El acuerdo UE-Mercosur reaviva el debate sobre la protección del sector agrogandeiro gallego
La posible ratificación del acuerdo comercial entre la Unión Europea y Mercosur vuelve a situar al sector agrogandeiro gallego en el centro del debate político e institucional. Mientras desde Europa el BNG alerta de las consecuencias “muy graves” que el tratado tendría para la producción cárnica y las pequeñas explotaciones, la Xunta de Galicia insiste en la necesidad de reforzar controles e inspecciones para proteger a los productores y a los consumidores.
La eurodiputada del BNG Ana Miranda subraya que su formación se opone al acuerdo con Mercosur —integrado por Argentina, Brasil, Paraguay y Uruguay— por el impacto que tendría sobre el sector agrogandeiro gallego, especialmente en ámbitos como la carne, la apicultura o la avicultura, donde predominan las pequeñas explotaciones. A su juicio, el tratado supone una triple amenaza: competencia desleal para los productores, falta de garantías para los consumidores y un riesgo medioambiental derivado de estándares menos exigentes que los de la Unión Europea.
Miranda denuncia además que el Partido Popular rechazó en Bruselas medidas de protección adicionales para el sector. En concreto, el BNG presentó enmiendas para introducir una cláusula de salvagarda que permitiría activar automáticamente medidas protectoras si las importaciones de un producto aumentaban un 5 % en tres años o si su precio de importación caía más de un 5 %. Estas propuestas no prosperaron, lo que, según la eurodiputada, deja a las explotaciones gallegas “sen unha protección efectiva” frente al acuerdo.
Desde el ámbito autonómico, la Xunta de Galicia también ha situado el acuerdo UE-Mercosur como una de sus principales preocupaciones.
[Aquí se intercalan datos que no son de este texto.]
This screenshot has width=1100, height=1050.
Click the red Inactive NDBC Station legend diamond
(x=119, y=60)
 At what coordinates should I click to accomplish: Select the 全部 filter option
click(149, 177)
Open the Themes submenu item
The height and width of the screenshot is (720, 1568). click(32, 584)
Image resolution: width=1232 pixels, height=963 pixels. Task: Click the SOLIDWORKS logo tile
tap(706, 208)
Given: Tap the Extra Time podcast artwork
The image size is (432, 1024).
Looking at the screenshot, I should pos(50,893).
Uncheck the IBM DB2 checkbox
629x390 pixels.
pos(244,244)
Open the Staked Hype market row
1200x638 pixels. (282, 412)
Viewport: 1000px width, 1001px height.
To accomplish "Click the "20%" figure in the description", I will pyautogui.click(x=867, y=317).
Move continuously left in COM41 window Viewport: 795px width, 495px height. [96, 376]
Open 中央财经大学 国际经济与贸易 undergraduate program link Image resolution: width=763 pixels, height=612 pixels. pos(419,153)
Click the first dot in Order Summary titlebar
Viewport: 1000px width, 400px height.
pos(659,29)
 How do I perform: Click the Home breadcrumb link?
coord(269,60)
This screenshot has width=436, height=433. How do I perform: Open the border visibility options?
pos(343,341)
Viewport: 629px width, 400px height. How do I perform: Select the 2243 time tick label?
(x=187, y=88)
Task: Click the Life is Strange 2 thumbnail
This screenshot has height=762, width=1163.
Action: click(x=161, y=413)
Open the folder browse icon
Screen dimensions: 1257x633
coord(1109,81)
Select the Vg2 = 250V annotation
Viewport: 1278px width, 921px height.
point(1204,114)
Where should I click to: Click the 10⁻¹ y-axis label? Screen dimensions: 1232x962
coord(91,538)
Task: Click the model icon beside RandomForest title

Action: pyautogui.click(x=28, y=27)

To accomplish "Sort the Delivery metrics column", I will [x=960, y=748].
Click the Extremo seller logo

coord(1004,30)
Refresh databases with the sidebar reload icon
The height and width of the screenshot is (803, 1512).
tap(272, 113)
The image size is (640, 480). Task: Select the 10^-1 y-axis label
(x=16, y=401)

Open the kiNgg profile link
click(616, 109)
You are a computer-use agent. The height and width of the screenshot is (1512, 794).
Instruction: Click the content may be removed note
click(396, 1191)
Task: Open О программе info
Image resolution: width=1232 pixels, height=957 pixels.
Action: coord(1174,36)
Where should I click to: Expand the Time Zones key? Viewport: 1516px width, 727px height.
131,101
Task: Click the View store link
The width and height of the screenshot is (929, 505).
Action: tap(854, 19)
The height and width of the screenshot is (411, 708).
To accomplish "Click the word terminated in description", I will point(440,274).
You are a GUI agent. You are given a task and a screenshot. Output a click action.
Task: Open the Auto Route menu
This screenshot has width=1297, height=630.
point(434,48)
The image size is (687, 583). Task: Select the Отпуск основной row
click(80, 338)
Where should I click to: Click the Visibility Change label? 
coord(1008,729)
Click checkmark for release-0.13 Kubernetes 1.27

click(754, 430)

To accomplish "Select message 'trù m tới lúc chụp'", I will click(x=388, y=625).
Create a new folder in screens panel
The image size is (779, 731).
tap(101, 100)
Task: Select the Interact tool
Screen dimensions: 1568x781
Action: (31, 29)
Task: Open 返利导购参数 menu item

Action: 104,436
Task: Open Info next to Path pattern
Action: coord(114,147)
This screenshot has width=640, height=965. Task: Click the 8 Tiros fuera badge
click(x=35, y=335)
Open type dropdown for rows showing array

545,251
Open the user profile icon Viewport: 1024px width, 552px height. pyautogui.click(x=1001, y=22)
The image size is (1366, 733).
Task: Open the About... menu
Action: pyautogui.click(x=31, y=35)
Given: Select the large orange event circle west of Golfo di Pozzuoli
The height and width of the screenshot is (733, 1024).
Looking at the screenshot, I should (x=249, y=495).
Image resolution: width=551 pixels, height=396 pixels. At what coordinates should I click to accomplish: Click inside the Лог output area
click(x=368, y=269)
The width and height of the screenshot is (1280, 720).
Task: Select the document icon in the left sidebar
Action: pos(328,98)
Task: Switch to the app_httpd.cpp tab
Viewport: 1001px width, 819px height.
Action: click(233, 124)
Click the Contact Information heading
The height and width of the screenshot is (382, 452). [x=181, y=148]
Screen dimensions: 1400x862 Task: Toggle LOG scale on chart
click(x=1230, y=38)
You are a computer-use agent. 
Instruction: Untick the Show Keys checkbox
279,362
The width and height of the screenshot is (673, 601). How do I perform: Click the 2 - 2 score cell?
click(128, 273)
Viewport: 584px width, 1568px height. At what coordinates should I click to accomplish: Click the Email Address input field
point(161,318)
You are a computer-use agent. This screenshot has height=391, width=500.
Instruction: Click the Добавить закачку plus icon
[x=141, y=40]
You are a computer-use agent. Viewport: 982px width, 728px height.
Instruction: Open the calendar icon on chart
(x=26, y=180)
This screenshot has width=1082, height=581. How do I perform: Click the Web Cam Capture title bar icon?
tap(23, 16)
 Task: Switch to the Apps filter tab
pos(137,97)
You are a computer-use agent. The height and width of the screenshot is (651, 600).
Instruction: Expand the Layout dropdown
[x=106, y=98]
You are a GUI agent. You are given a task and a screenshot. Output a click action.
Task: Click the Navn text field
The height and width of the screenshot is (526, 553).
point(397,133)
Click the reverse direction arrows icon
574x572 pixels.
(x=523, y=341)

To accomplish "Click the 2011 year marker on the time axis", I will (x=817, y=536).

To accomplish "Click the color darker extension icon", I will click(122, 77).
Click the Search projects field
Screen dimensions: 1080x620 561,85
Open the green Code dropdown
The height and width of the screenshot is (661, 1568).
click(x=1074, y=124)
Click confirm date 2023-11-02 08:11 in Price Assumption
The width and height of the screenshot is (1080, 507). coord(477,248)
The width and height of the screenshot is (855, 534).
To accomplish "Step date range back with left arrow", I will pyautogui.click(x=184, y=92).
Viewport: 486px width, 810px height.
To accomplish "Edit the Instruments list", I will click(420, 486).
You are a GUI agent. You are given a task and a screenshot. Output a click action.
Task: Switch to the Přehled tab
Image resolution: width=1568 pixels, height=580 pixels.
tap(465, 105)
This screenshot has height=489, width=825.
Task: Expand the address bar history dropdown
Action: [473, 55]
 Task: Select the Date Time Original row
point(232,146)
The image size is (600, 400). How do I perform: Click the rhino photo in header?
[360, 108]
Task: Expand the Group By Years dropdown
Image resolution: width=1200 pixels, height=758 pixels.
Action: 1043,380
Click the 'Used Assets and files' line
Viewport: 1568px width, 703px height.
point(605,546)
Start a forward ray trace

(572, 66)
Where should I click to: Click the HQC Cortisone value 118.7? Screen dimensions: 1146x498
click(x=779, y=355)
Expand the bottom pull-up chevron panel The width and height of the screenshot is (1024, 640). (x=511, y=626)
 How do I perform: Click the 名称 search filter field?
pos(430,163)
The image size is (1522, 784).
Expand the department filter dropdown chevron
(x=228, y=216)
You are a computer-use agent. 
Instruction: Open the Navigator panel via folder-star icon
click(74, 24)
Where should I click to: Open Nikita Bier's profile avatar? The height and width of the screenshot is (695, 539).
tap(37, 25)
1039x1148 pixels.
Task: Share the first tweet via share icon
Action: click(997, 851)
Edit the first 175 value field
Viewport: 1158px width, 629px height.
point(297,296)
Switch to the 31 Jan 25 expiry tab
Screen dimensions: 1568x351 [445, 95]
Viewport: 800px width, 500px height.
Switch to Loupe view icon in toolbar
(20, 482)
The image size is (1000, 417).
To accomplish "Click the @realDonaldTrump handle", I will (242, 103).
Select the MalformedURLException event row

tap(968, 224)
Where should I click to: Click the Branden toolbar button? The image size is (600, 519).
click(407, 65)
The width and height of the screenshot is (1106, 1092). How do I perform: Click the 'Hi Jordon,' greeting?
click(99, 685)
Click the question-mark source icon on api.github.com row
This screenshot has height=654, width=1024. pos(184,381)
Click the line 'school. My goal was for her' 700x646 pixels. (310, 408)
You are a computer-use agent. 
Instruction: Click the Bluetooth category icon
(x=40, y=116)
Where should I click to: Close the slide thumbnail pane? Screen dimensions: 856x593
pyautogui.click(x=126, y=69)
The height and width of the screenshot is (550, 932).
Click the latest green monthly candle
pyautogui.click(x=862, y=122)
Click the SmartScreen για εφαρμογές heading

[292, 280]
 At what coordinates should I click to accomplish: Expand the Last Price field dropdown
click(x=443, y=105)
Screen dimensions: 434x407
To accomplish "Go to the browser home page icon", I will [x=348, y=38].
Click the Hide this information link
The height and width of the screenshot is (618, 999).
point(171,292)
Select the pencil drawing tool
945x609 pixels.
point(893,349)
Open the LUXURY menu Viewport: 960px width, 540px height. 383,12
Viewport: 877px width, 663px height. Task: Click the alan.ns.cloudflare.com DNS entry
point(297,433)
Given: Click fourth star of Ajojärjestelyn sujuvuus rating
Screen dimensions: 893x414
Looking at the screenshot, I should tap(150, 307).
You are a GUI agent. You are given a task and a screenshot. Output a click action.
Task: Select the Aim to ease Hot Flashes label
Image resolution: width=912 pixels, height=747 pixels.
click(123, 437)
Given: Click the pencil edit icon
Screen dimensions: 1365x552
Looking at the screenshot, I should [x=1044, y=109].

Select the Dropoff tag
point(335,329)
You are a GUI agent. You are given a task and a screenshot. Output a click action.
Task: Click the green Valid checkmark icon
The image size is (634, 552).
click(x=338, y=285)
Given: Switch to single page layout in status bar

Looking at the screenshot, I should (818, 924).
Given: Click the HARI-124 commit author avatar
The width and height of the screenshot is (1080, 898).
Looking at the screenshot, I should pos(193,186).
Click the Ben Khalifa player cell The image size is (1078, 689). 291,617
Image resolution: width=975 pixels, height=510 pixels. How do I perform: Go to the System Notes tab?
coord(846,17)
La conselleira do Medio Rural, María José Gómez, se comprometió esta semana en Ourense a incrementar los controles ante la posible entrada de productos procedentes de estos países y a reforzar la promoción de los productos gallegos, especialmente los de calidad diferenciada. Para ello, avanzó que se citará a representantes de la distribución como parte clave de la cadena de valor.
Durante la reunión mantenida con representantes de la Asociación do Sector Primario de Galicia, Gómez insistió en que las cláusulas de salvagarda son “imprescindibles” para la Xunta y reclamó al Gobierno central un refuerzo de las inspecciones y controles de frontera, competencia estatal. La conselleira reiteró que cualquier producto que entre en España debe cumplir los mismos requisitos sanitarios y de calidad que los exigidos a los productores europeos.
El encuentro forma parte de una ronda de contactos continuados con el sector, que continuará en los próximos días con nuevas reuniones en Lugo y con la convocatoria de la comisión de trabajo sobre la futura Política Agraria Común en el seno del Consello Agrario, donde Mercosur volverá a ser uno de los asuntos centrales.
En paralelo, el BNG recuerda que lleva más de un año alertando de los efectos del acuerdo y trasladando su preocupación tanto a los comisarios europeos de Agricultura y Comercio como en movilizaciones y foros celebrados en Bruselas y en Galicia. El partido advierte del riesgo de desaparición de pequeñas explotaciones si el tratado avanza sin una evaluación suficiente de sus consecuencias para el sector agroganadero gallego.